At the same time, it needs to be said that even in countries that enjoy peace and greater resources, old age and sickness are frequently experienced in solitude and, at times, even in abandonment. This grim reality is mainly a consequence of the culture of individualism that exalts productivity at all costs, cultivates the myth of efficiency, and proves indifferent, even callous, when individuals no longer have the strength needed to keep pace. It then becomes a throwaway culture, in which “persons are no longer seen as a paramount value to be cared for and respected, especially when they are poor or disabled, ‘not yet useful’ — like the unborn, or ‘no longer needed’ — like the elderly” (Fratelli Tutti, 18). Sadly, this way of thinking also guides certain political decisions that are not focused on the dignity of the human person and his or her needs, and do not always promote the strategies and resources needed to ensure that every human being enjoys the fundamental right to health and access to healthcare. The abandonment of the vulnerable and their isolation is favoured also by the reduction of healthcare merely to a provision of services, without these being accompanied by a “therapeutic covenant” between physicians, patients and family members.
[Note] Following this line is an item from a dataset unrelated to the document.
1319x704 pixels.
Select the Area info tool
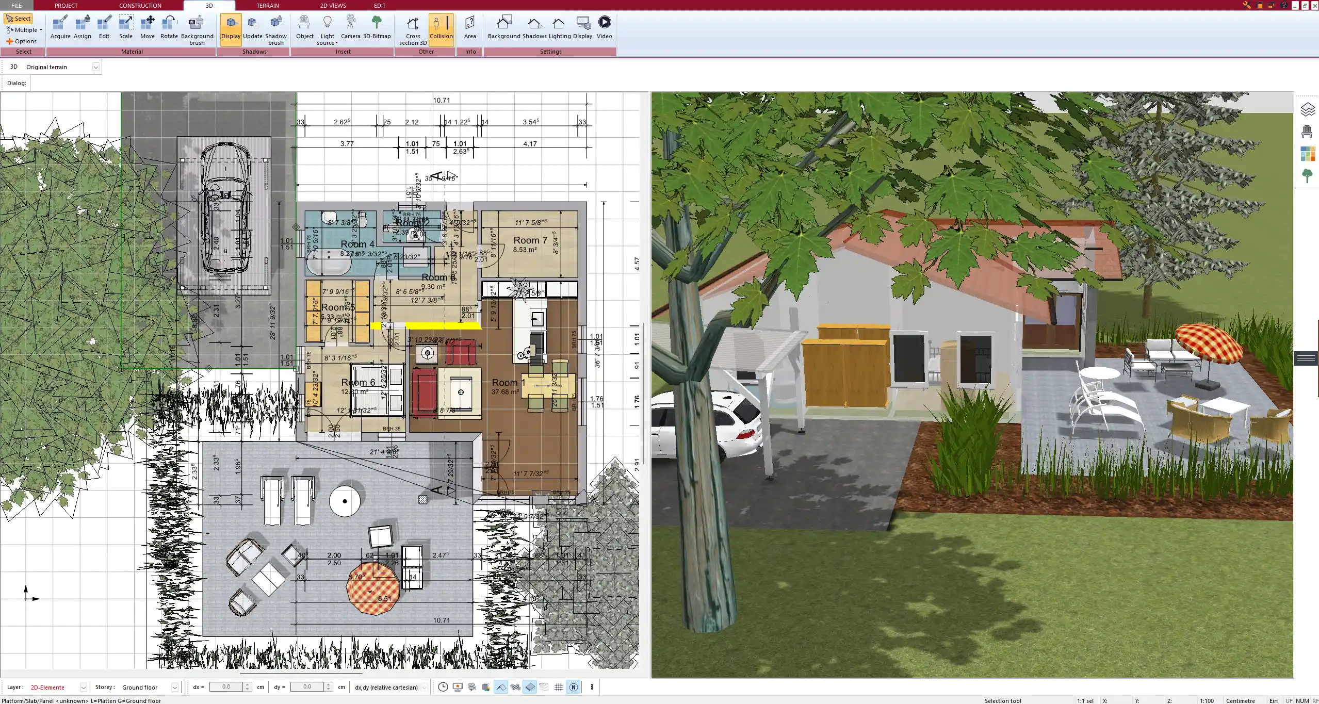(469, 26)
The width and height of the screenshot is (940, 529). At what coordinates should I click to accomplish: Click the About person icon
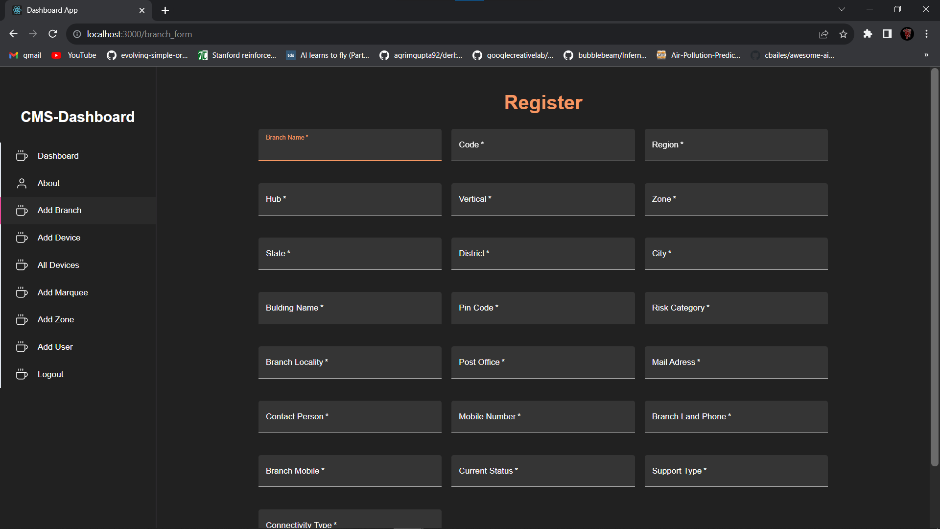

We do well to listen once more to the words of the Bible: “It is not good for man to be alone!” God spoke those words at the beginning of creation and thus revealed to us the profound meaning of his project for humanity, but at the same time, the mortal wound of sin, which creeps in by generating suspicions, fractures, divisions and consequently isolation. Sin attacks persons and all their relationships: with God, with themselves, with others, with creation. Such isolation causes us to miss the meaning of our lives; it takes away the joy of love and makes us experience an oppressive sense of being alone at all the crucial passages of life.

Brothers and sisters, the first form of care needed in any illness is compassionate and loving closeness. To care for the sick thus means above all to care for their relationships, all of them: with God, with others — family members, friends, healthcare workers — , with creation and with themselves. Can this be done? Yes, it can be done and all of us are called to ensure that it happens. Let us look to the icon of the Good Samaritan (cf. Luke 10:25-37), to his ability to slow down and draw near to another person, to the tender love with which he cares for the wounds of a suffering brother.

Let us remember this central truth in life: we came into the world because someone welcomed us; we were made for love; and we are called to communion and fraternity. This aspect of our lives is what sustains us, above all at times of illness and vulnerability. It is also the first therapy that we must all adopt in order to heal the diseases of the society in which we live.

To those of you who experience illness, whether temporary or chronic, I would say this: Do not be ashamed of your longing for closeness and tenderness! Do not conceal it, and never think that you are a burden on others. The condition of the sick urges all of us to step back from the hectic pace of our lives in order to rediscover ourselves.

At this time of epochal change, we Christians in particular are called to adopt the compassion-filled gaze of Jesus. Let us care for those who suffer and are alone, perhaps marginalized and cast aside. With the love for one another that Christ the Lord bestows on us in prayer, especially in the Eucharist, let us tend the wounds of solitude and isolation. In this way, we will cooperate in combating the culture of individualism, indifference and waste, and enable the growth of a culture of tenderness and compassion.

The sick, the vulnerable and the poor are at the heart of the Church; they must also be at the heart of our human concern and pastoral attention. May we never forget this! And let us commend ourselves to Mary Most Holy, Health of the Sick, that she may intercede for us and help us to be artisans of closeness and fraternal relationships.